Income tax on share trading depends on whether you are showing it as “Capital gain” or “Business Income”.
If you are trading in stock market as an investor (mostly involved in delivery based trading), the gains from trading can be classified as:
|Long term capital gain||Short term capital gain|
If equity shares are sold after 12 months holding then such gain is subject to tax exemption.
However, the security must be traded an Indian stock exchange on which STT has been paid.
Exemption on long-term capital gain tax is not applicable if the shares are sold on the exchange outside India.
Long term capital loss from equity shares is a dead loss – it can neither be adjusted nor carried forward.
|If equity shares are sold within 12 months from the date of purchase, then the short term capital gain tax of 15% is applicable irrespective of the personal tax slab (10%, 20% etc).
If investor’s other income excluding short-term capital gain is less than basic exemption limit then he can take benefit of such shortfall in basic exemption limit.
Any short-term capital loss from equity trading can be set off against any short-term capital gains.
The important points to note here is that long-term capital gain arising on shares sold directly to a friend without routing it through Indian stock exchange are not exempted from tax as STT is not paid on such shares.
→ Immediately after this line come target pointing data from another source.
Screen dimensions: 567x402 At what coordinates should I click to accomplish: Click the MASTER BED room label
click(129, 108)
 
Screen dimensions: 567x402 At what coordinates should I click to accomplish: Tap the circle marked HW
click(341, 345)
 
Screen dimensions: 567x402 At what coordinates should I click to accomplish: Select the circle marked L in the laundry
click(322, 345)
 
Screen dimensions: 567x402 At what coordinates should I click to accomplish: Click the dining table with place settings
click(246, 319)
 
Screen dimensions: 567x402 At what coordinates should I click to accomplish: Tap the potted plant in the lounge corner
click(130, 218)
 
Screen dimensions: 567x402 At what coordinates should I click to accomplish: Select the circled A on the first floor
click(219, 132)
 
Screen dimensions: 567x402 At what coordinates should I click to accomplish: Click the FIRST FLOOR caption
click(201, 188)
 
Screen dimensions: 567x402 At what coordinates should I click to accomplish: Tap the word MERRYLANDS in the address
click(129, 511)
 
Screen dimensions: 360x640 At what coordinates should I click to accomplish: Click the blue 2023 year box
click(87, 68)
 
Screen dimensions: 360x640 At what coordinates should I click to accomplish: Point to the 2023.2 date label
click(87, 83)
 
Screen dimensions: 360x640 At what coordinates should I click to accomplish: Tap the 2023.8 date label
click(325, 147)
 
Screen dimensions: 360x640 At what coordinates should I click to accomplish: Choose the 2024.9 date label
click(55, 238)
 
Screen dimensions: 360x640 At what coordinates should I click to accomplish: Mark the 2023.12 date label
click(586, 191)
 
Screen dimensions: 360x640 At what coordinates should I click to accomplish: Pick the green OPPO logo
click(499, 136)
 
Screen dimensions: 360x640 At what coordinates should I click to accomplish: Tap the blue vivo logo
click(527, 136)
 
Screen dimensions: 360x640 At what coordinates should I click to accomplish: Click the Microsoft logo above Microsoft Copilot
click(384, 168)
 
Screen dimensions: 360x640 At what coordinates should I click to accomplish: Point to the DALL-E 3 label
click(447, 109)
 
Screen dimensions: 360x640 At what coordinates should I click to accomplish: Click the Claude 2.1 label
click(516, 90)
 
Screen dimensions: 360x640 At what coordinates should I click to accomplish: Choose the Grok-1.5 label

If you are trading in the stock market frequently (mostly non-delivery trade), returns from it can be classified as follows:
|Speculative Business income||Non-speculative Business income|
|Profit from intraday trading is categorized under speculative business income. Tax treatment is similar to your Business income tax. It is taxed as per the tax slab you fall in while losses can be offset only against speculative gains.||Income from trading futures & options on recognized exchanges (equity, commodity, & currency) is categorized under non-speculative business income. Tax on share trading in such cases is similar to your business income tax. The profits on F/O trading are taxed as per the tax slab you fall in whereas losses on such F/O trading can be set off against business profit.|
So, the important point is whether to classify income from share trading under “capital gain” or “business income”. In general, if you are mostly involved in delivery based trading with very little non-delivery based trading then it is better to classify the income under “Capital Gain” head.
A company shares a part of its profit with the shareholders in the form of dividend. Dividend in the hand of investor is tax-free. The company has already paid Dividend Distribution Tax. So effectively 15% tax has been already paid by the company on the investor’s behalf. Therefore such dividend upto 10lacs is tax-free in the hands of the investor.
How to optimize post tax returns:
Tax on share trading can be reduced considerably by following certain Tax saving methods
If you consider your trading gain as “business income” then you have to pay tax as per your Tax slab. The benefit is you can deduct your trading related expenses from the gain.
Example: Suppose you made a profit of Rs 1, 00,000 from equity trading and you fall into 20% tax bracket so you need to pay 20% of 1, 00,000 as tax. However, this tax outgo can be reduced by showing related expenses or by adjusting loss from share trading. Expenses on internet bill, telephone bill, newspaper/magazine purchase, computer charge, brokerage etc can be adjusted with your trading profit. For example, consider your internet, telephone bill as 24,000 (full year), Computer depreciation charge as 10,000, newspaper and magazine charge as 6,000, brokerage and related expense is 4,000. So, total trading related expense comes as (24,000+10,000+6,000+4,000) = 44,000. From the trading profit of 1, 00,000 (1Lac) you can deduct 44,000 as expenses and thus net business profit comes at only 56,000. So, instead of paying tax on 1 Lac your taxable income stands at only 56,000.
If you don’t want to classify your trading activity as “business” then you need to pay only short term capital gain tax at 15%. This can be offset against only against short-term capital loss. Long term capital loss is a dead loss it can’t be adjusted or carried forward as long term capital gain is exempt from Tax. An Investor can save tax on its short term capital gain by realizing losses existing in the portfolio.
Example: Suppose, you have Short term capital gain of Rs10, 000. This means you have to pay 15% of 10000 i.e, Rs 1500 as tax. At the same time you have stocks (purchased within 1 year) in your portfolio those are showing loss of Rs. 5,000. You are confident that over long run those stocks will turn profitable. However to lower tax outgo you can sell and repurchase the same stock at the same rate after 2 days (As delivery takes T+2 days). So, your net profit stands at (10,000 – 5,000) = 5,000. Thus you have to pay tax of just Rs 750 (15% of 5,000) instead of Rs 1,500. In this process, you can continue holding the stock having good long-term prospects and also save tax.
Thus investors should clearly understand various taxes on share trading to reap maximum benefits from the investment. As by varying your holding period, classifying income as “capital gain” or “business income” and by taking advantages of tax optimization measures you can reduce your tax liabilities considerably.